Most policymakers seem either to work for reasonably solvent independent firms of their own, or for the kinds of government agencies, law firms, benefits consulting firms, insurance companies, trade groups or think tanks that have magical abilities to meet payroll without apparent hiccups; organizations that have some middle manager who could make up for a colleague’s sick day by cutting down on Amazon.com shopping time.

But the grim reality is that at most U.S. employers with any flexibility in hiring and firing, the typical employee is doing the work of two, or three, moderately productive employees.

Requiring colleagues to fill in for absent workers means that the workers in the office go from pretending not work an extra 15 hours per week to pretending not to work an extra 25 hours per week.

Especially given how tight credit is for small and midsize employers, those employers face desperate battles to come up with the cash to pay the employees they still have.

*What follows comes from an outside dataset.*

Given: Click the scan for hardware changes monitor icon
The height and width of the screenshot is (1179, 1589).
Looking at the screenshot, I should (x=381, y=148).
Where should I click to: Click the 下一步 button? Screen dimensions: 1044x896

Meanwhile, the leave laws are so complicated that insurers and benefits consulting firms are discovering that they can make money by simply offering employers help with understanding the leave laws.

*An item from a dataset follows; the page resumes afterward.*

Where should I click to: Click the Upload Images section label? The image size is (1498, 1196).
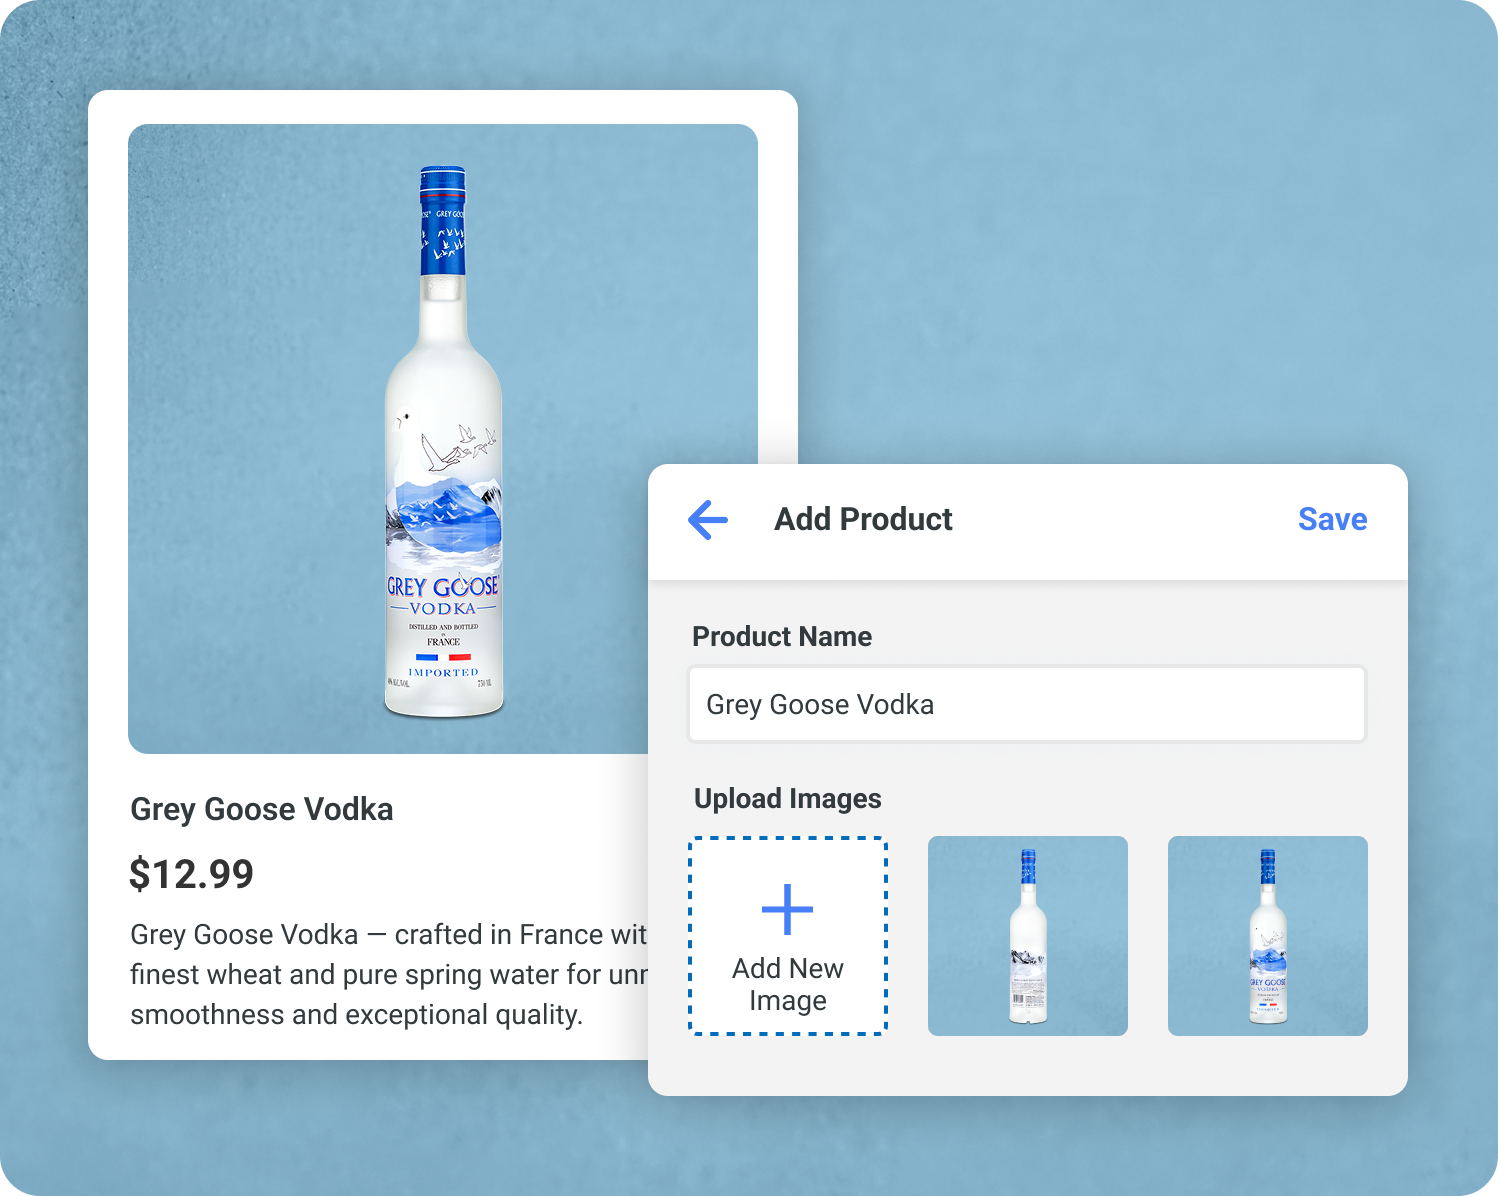(x=788, y=798)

For both the leave law specialist and the employer, going to a breakfast seminar on the latest developments in leave laws may be pleasant, but it’s a terrible waste of our country’s economic resources. Instead of figuring out how to make better products, offer better services, strengthen the country’s infrastructure or prevent or ease the effects of pollution, some of the smartest, nicest, most energetic people in our country…are spending a lot of time and money figuring out exactly which workers are sick enough to qualify for unpaid leave.

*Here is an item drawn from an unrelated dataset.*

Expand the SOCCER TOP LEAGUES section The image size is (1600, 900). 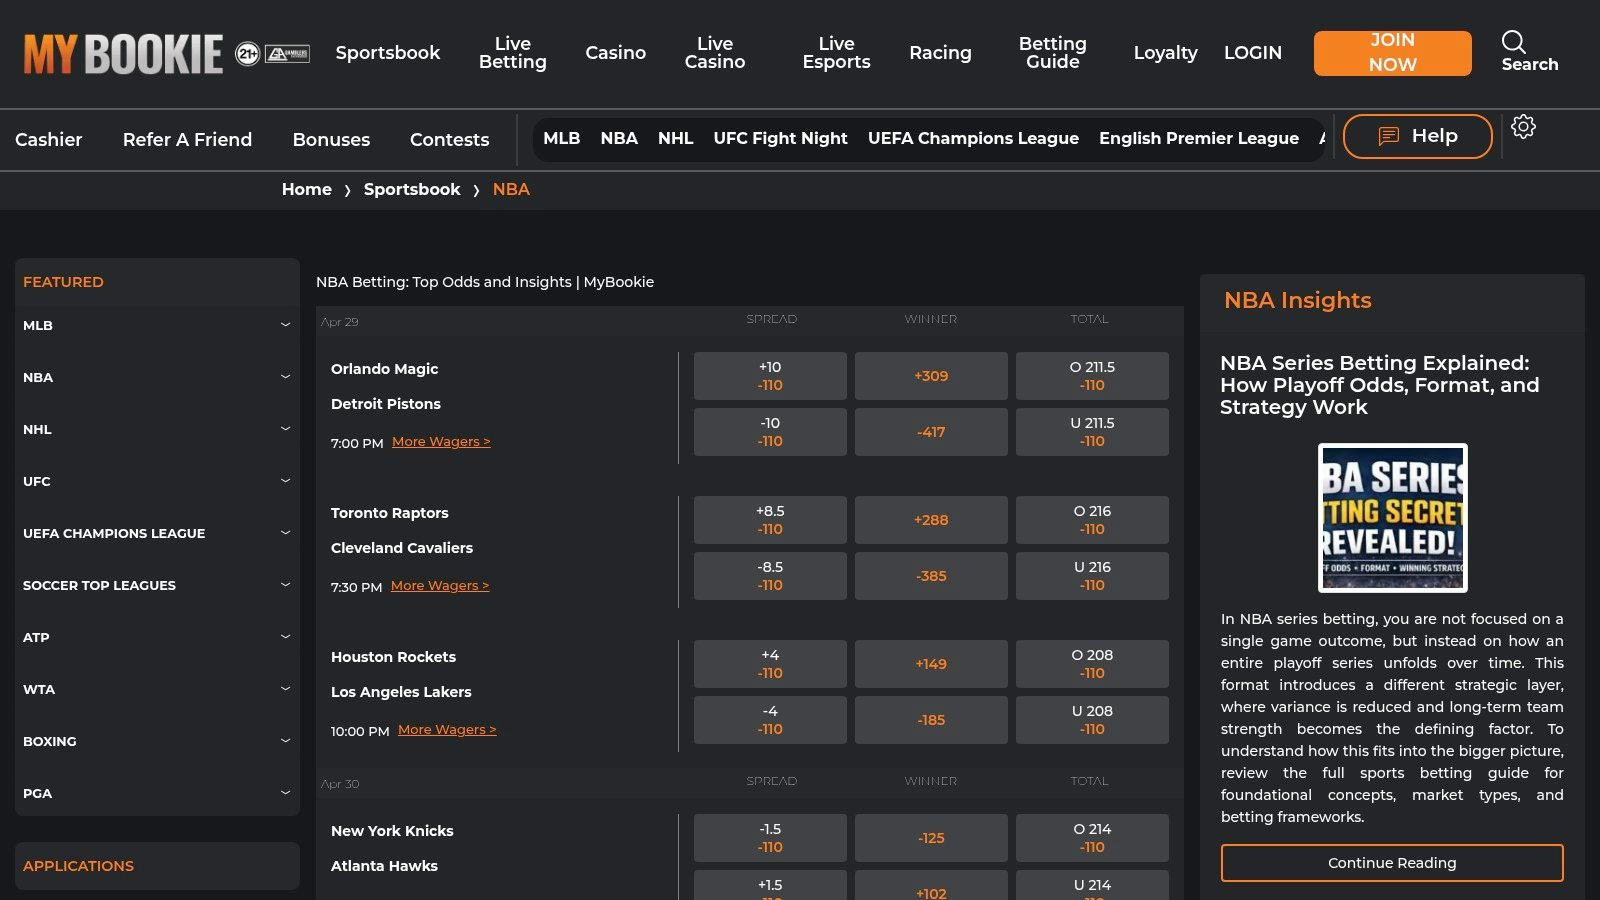click(285, 585)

See also: 5 ways to avoid ADA leave traps

Meanwhile, the grim truth is that the sorts of low-paid workers who are supposed to benefit from the new rules often don’t, because employers get around pesky labor laws by hiring the low-paid workers off the books.

Even small employers that want to do the right thing are hiring employees off the books simply because doing that is easier than getting through the maze of rules and procedures that the government staples to a new hire’s back.

A modest proposal: Move to a “principles-based” approach to leave regulation.

Replace complicated, one-size-fits-all leave mandates with streamlined, automated systems that employers and employees can use to negotiate leave agreements that meet their needs; update the agreements to reflect pleasant, and unpleasant, changes in circumstances; and enforce the terms of the agreements that employers wrote themselves.

If, for example, angry employees could communicate with an employer’s customers and creditors by rating how well the employer fulfilled its leave promises every month, maybe that would be a better enforcement mechanism than counting on an employer to be afraid of a 1 in 1,000 chance of facing a government benefit plan Family and Medical Leave Act (FMLA) compliance audit.